After physically setting up the Drobo 5Dt, you’ll need to download the Drobo Dashboard app. This app is essential for configuring your Drobo, and easily displays individual disk health and drive capacity. You can choose to format your volume as either NTFS for Windows or HFS+ for Mac. It’s important to remember that you’ll need to install at least two drives in order for the Drobo 5Dt to properly manage your data and provide some sort of backup.
The Drobo 5Dt features the company’s ‘BeyondRaid’ solution, which handles drives a bit differently. Traditionally, once you’ve chosen a particular RAID configuration, resizing or changing the RAID requires you to destroy and rebuild the RAID again from a backup. With the Drobo 5Dt’s BeyondRaid, the system automatically adjusts the RAID array to maximize storage as well as security. This means a drastically reduced time when expanding or replacing drives, and generally makes for much smoother drive management.
What is slightly puzzling however is that when connected to my PC, the Drobo 5Dt doesn’t actually report what capacity is installed or how much space is left. That information is only displayed in the Drobo Dashboard app, so in My Computer I only saw a drive that said ‘64TB available’, which was bizarre. You can also create a backup volume from any number of installed disks, which then shows as an additional drive on your computer. Lastly, there’s a sneaky 128GB mSATA drive tucked away at the bottom of the unit, which is used extensively for file caching, so commonly accessed files are written to or read even faster.

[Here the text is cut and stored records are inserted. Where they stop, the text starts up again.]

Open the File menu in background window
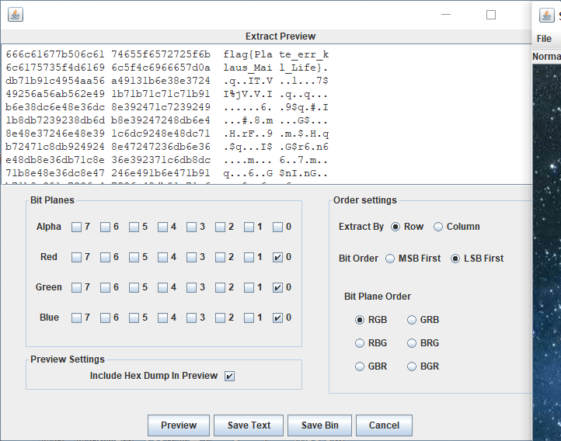561x441 pixels. (x=544, y=38)
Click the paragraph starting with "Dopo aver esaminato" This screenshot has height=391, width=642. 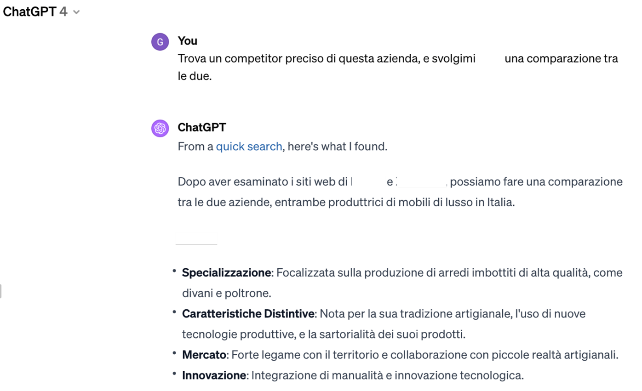[x=400, y=192]
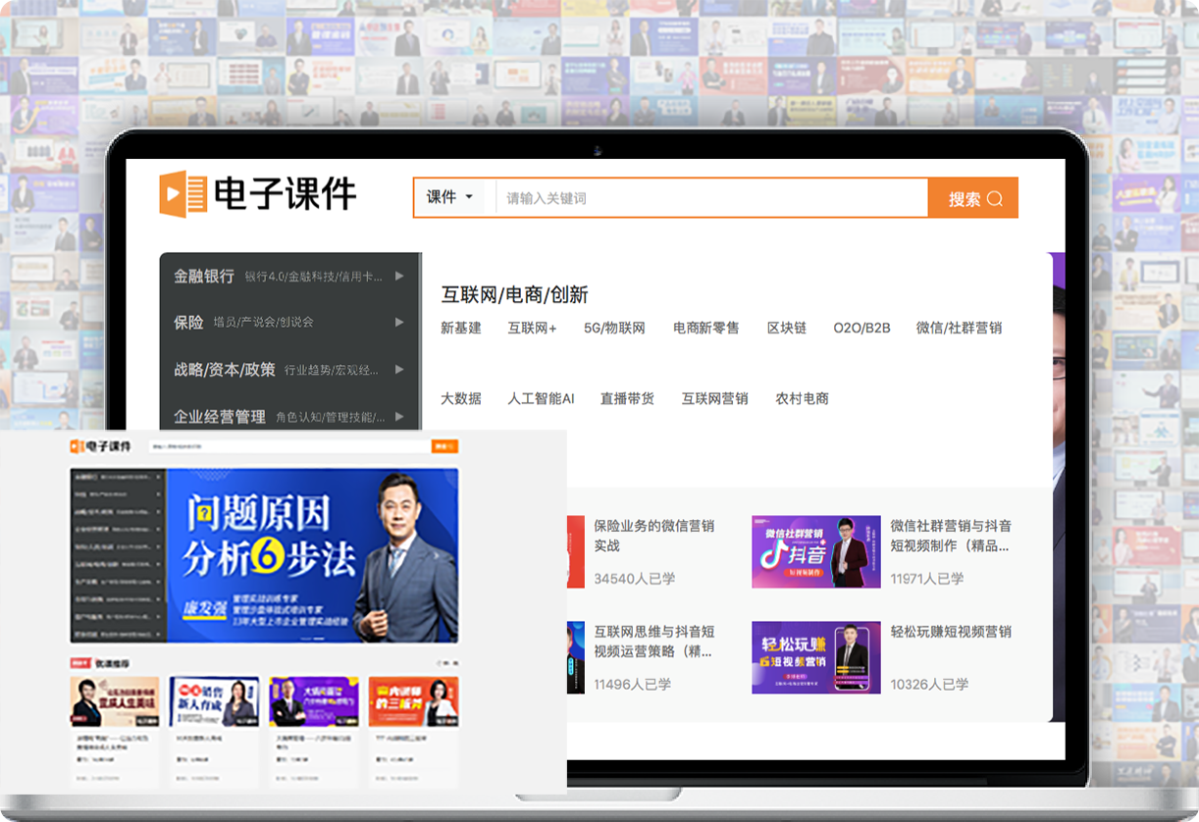Expand the 保险 category arrow
The width and height of the screenshot is (1199, 822).
click(x=399, y=322)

We setup the Drobo 5Dt with four 2TB WD Red HDDs and let the system initialize itself. We then had about 3.76TB of space to play around with, which was more than enough for testing purposes. On a Windows PC we got read speeds of about 102 MB/s, and write speeds of about 98 MB/s for a folder with mixed file sizes. Read speed bumped up to 112 MB/s when we accessed the same 1.2GB video file, showing that the mSATA drive really does make a difference for frequent file usage. We saw write speeds of 121.4 MB/s and read speeds of 146 MB/s when using Thunderbolt on a Mac (reformatted to HFS+). That’s really good for working with large files, especially high-resolution video footage or large images – our test video files didn’t stutter or lag during editing, which is what you’re looking for with a setup such as this. The Drobo 5Dt is also relatively quiet, even under constant use, so even if it’s located nearby on your desk you aren’t going to notice much noise.
The Drobo 5Dt can also be used for backups such as with Time Machine for Mac, and this is where the system suddenly seem to freak out. After choosing the drive as a backup for Time Machine, my Mac completed one Time Machine backup, and then refused to see the drive afterwards when I wanted to do a restore. There was another instance when my Mac could see only the backup volume in Finder, and not the main volume where files were stored. Things were a bit smoother on Windows, but it’s alarming that these sort of bugs popped up when connected to my Mac.
If you’re looking for some hard-core storage that not only serves as a repository for your files, but also an actual drive that you can work directly off of, then the Drobo 5Dt is actually worth looking at. It’s very easy to scale according to how much space you’ll need, and the fact that you don’t have to wait an eternity as the RAID readjusts is definitely a bonus. I would still recommend getting a secondary device to back up the Drobo 5Dt anyway, just so you’ve covered all your bases. The only thing to keep in mind is the price tag – at $869 without any hard drives, this is one expensive drive enclosure.